White People Need To Stop Colonizing Fiction

White People Need To Stop Colonizing Fiction

Recent discussions around cultural appropriation have, for the most part, centered on tangible cultural products: clothing, food, hair, dance, music, language, and visual art are among the most commonly discussed items on the agenda when it comes to cultural appropriation and the way in which it actively harms marginalized communities.

However, many people seem to have a harder time drawing the line when it comes to a less tangible form of cultural production: fiction writing. Recently the Guardian ran an article called “Whose Life is it Anyway,” which featured a variety of perspectives from creative writers on the topic of cultural appropriation in the realm of fiction.

The overwhelming consensus in this article is that there should be no limitations on the imagination when it comes to writing fiction. Fiction writers, the article argues, should be able to write novels and stories from anyone’s perspective, regardless of whether the identity of the character whose perspective they are writing from matches their own racial or gender identity, let alone class or ability.

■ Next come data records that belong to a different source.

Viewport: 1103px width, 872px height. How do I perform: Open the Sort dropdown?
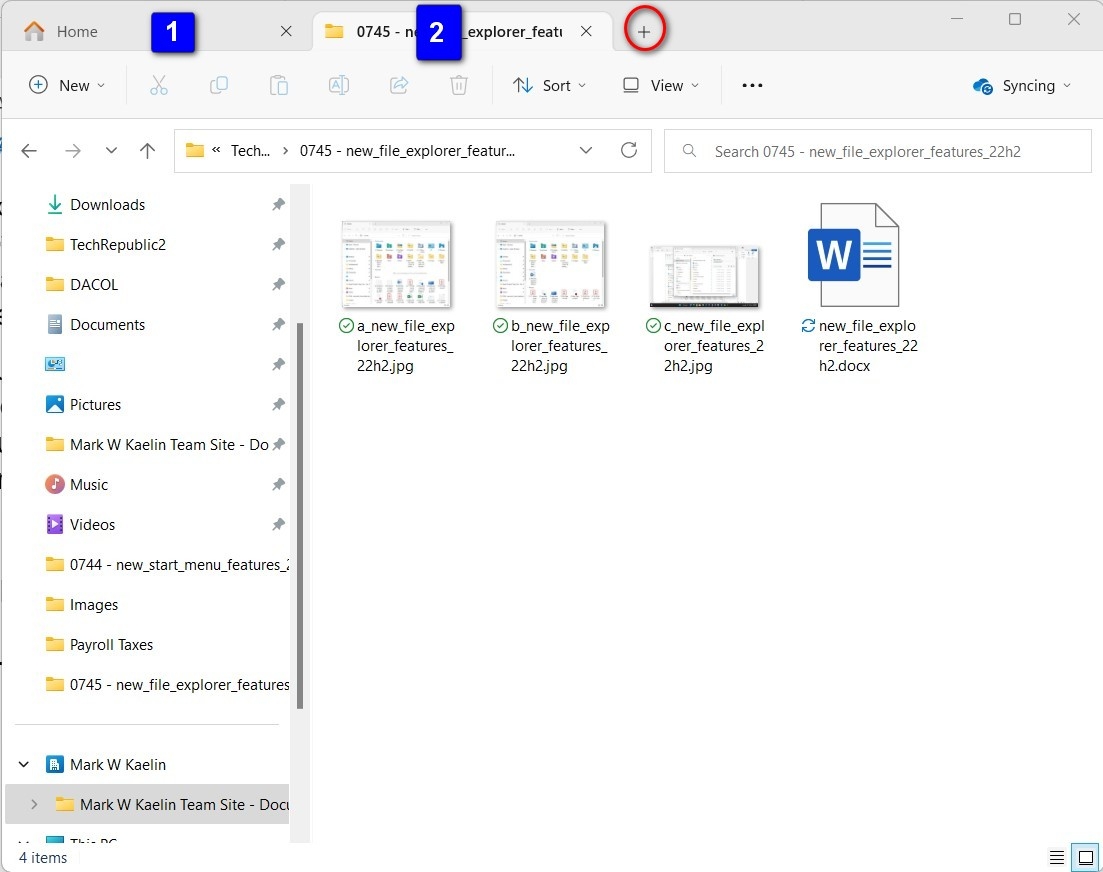(549, 85)
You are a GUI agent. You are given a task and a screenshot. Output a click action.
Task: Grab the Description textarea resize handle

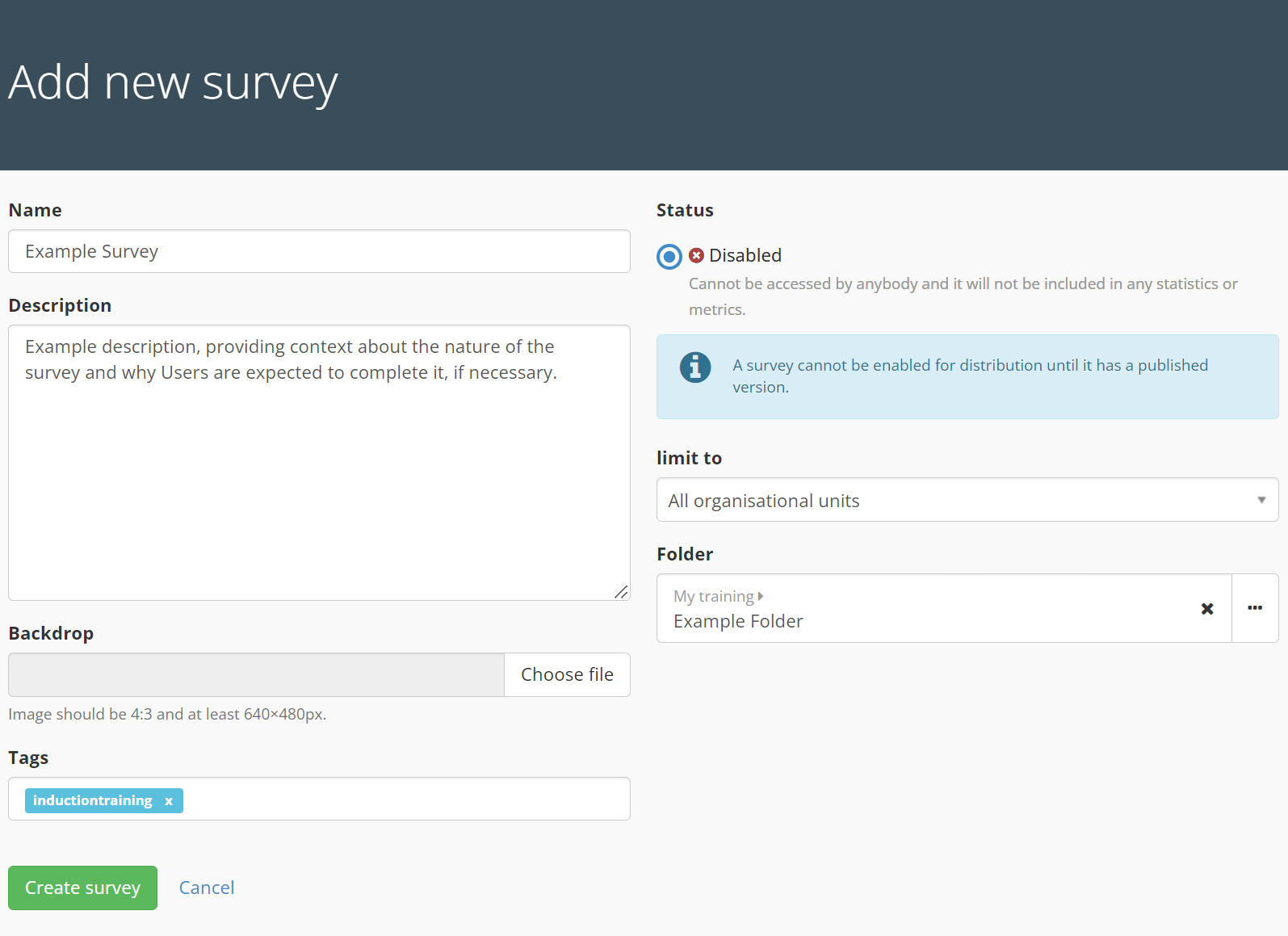tap(620, 592)
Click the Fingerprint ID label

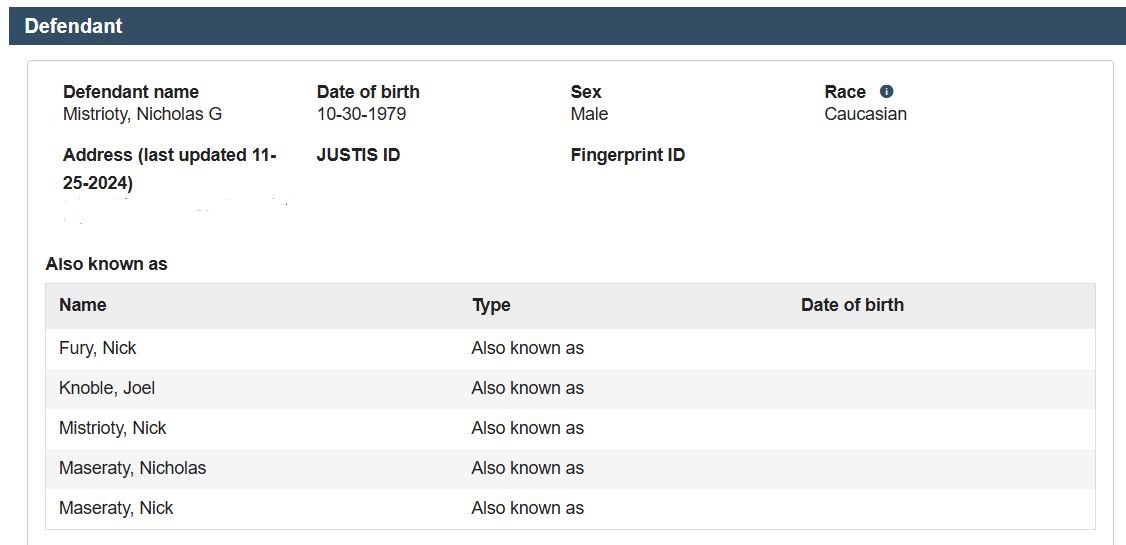click(628, 155)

This is because, according to the article, one of the main purposes of fiction is to cultivate a sense of empathy for others by imaginatively inhabiting their perspectives–especially those of others whose experiences and identities differ from our own. To insist that we only write fiction from our own perspectives would be to hinder the freedom of expression.

And yet, just as in life, not all voices and perspectives are interchangeable, even in the “imaginary” realm of fiction. The imagination is not a disembodied entity separate from the realm of experience–it is continuous with and grows out of it. That is, our imaginations are always conditioned by the kinds of identities and experiences we ourselves have lived.